Exercise requirements
Your task is to give the entries back exactly, leaving nothing out.

Saved entries
-- -- --

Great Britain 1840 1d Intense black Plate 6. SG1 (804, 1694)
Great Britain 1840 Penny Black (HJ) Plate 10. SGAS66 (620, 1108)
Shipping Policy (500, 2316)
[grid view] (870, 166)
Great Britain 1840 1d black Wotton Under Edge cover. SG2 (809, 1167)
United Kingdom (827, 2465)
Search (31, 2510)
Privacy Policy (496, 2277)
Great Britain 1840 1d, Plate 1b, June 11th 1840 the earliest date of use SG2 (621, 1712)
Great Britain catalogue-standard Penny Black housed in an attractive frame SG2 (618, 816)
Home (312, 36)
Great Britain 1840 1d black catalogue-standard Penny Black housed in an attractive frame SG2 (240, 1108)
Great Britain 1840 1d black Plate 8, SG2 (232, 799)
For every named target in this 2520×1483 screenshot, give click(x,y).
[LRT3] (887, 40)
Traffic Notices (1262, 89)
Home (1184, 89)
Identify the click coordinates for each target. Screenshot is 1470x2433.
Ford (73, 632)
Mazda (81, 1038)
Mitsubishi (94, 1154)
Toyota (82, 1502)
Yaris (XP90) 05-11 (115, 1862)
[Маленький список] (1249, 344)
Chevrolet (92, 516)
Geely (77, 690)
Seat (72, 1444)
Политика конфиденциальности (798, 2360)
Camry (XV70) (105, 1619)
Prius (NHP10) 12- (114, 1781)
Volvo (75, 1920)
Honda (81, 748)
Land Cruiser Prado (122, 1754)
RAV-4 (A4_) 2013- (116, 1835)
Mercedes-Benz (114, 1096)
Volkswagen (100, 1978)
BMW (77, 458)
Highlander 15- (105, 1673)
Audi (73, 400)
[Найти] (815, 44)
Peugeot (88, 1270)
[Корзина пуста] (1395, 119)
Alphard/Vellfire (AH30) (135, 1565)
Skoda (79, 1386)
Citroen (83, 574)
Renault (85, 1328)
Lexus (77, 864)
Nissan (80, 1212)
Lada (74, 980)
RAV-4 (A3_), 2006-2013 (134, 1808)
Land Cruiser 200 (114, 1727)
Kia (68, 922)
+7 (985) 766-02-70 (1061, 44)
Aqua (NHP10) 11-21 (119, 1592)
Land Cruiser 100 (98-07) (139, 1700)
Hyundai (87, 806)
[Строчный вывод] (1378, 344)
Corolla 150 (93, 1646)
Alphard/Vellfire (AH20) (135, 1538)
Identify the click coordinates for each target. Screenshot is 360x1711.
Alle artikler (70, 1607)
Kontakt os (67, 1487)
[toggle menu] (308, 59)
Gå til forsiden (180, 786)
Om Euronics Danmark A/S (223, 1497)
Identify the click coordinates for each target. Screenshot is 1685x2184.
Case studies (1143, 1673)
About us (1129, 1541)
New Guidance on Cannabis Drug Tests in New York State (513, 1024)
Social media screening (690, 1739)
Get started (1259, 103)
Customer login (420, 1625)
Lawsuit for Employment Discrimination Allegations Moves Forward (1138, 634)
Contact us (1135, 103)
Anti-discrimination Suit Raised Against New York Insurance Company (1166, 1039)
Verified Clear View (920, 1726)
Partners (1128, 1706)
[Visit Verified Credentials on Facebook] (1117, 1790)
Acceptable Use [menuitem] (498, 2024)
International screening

-- -- --

Answer to this problem
Great Britain 1840 1d Intense black Plate 6. SG1 (804, 1694)
Great Britain 1840 Penny Black (HJ) Plate 10. SGAS66 (620, 1108)
Shipping Policy (500, 2316)
[grid view] (870, 166)
Great Britain 1840 1d black Wotton Under Edge cover. SG2 (809, 1167)
United Kingdom (827, 2465)
Search (31, 2510)
Privacy Policy (496, 2277)
Great Britain 1840 1d, Plate 1b, June 11th 1840 the earliest date of use SG2 (621, 1712)
Great Britain catalogue-standard Penny Black housed in an attractive frame SG2 (618, 816)
Home (312, 36)
Great Britain 1840 1d black catalogue-standard Penny Black housed in an attractive frame SG2 (240, 1108)
Great Britain 1840 1d black Plate 8, SG2 (232, 799)
For every named target in this 2520×1483 screenshot, give click(x,y).
[LRT3] (887, 40)
Traffic Notices (1262, 89)
Home (1184, 89)
Identify the click coordinates for each target. Screenshot is 1470x2433.
Ford (73, 632)
Mazda (81, 1038)
Mitsubishi (94, 1154)
Toyota (82, 1502)
Yaris (XP90) 05-11 (115, 1862)
[Маленький список] (1249, 344)
Chevrolet (92, 516)
Geely (77, 690)
Seat (72, 1444)
Политика конфиденциальности (798, 2360)
Camry (XV70) (105, 1619)
Prius (NHP10) 12- (114, 1781)
Volvo (75, 1920)
Honda (81, 748)
Land Cruiser Prado (122, 1754)
RAV-4 (A4_) 2013- (116, 1835)
Mercedes-Benz (114, 1096)
Volkswagen (100, 1978)
BMW (77, 458)
Highlander 15- (105, 1673)
Audi (73, 400)
[Найти] (815, 44)
Peugeot (88, 1270)
[Корзина пуста] (1395, 119)
Alphard/Vellfire (AH30) (135, 1565)
Skoda (79, 1386)
Citroen (83, 574)
Renault (85, 1328)
Lexus (77, 864)
Nissan (80, 1212)
Lada (74, 980)
RAV-4 (A3_), 2006-2013 (134, 1808)
Land Cruiser 200 (114, 1727)
Kia (68, 922)
+7 (985) 766-02-70 (1061, 44)
Aqua (NHP10) 11-21 (119, 1592)
Land Cruiser 100 (98-07) (139, 1700)
Hyundai (87, 806)
[Строчный вывод] (1378, 344)
Corolla 150 (93, 1646)
Alphard/Vellfire (AH20) (135, 1538)
Identify the click coordinates for each target. Screenshot is 360x1711.
Alle artikler (70, 1607)
Kontakt os (67, 1487)
[toggle menu] (308, 59)
Gå til forsiden (180, 786)
Om Euronics Danmark A/S (223, 1497)
Identify the click coordinates for each target. Screenshot is 1685x2184.
Case studies (1143, 1673)
About us (1129, 1541)
New Guidance on Cannabis Drug Tests in New York State (513, 1024)
Social media screening (690, 1739)
Get started (1259, 103)
Customer login (420, 1625)
Lawsuit for Employment Discrimination Allegations Moves Forward (1138, 634)
Contact us (1135, 103)
Anti-discrimination Suit Raised Against New York Insurance Company (1166, 1039)
Verified Clear View (920, 1726)
Partners (1128, 1706)
[Visit Verified Credentials on Facebook] (1117, 1790)
Acceptable Use [menuitem] (498, 2024)
International screening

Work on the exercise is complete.